Material for the task.
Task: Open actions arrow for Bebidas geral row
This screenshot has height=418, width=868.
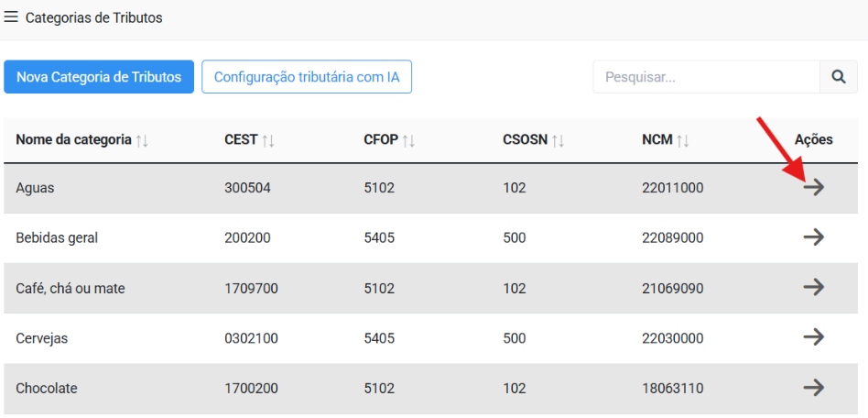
...
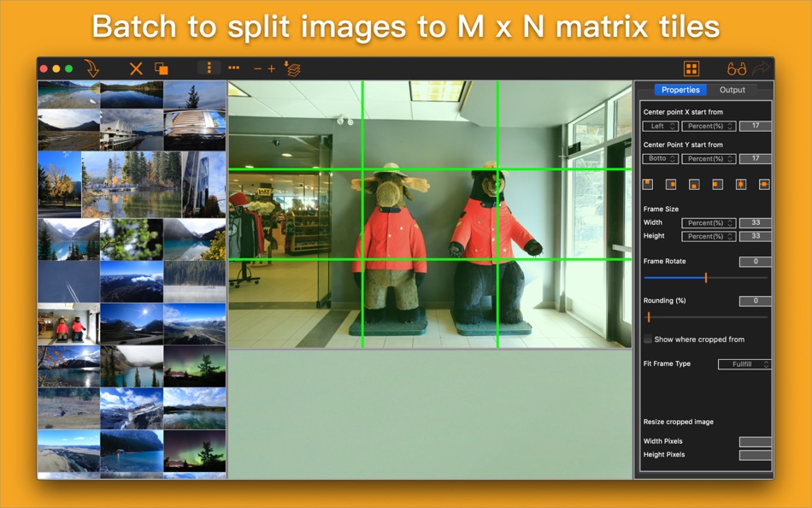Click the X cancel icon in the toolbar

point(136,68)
==
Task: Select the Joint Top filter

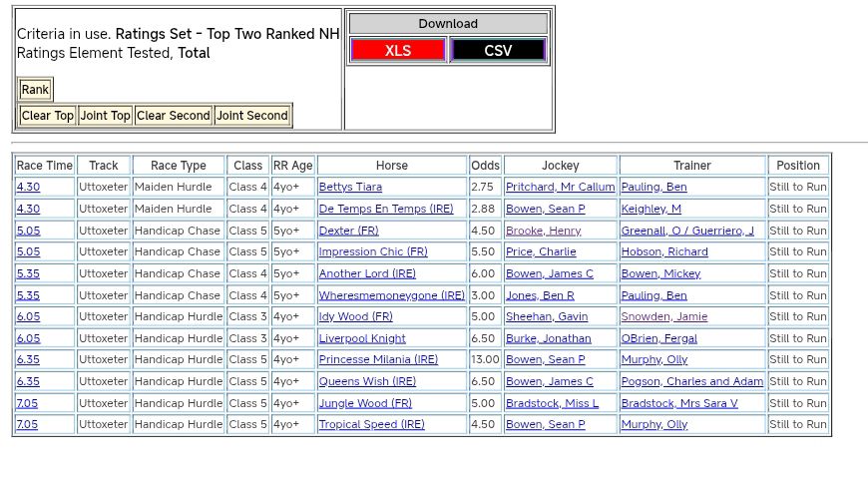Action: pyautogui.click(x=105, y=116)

Problem description.
Give back exactly the lines above, from the line containing "Task: Open actions" through the line containing "This screenshot has height=418, width=868.", with both end lines and nothing more.

Result for this exercise.
Task: Open actions arrow for Bebidas geral row
This screenshot has height=418, width=868.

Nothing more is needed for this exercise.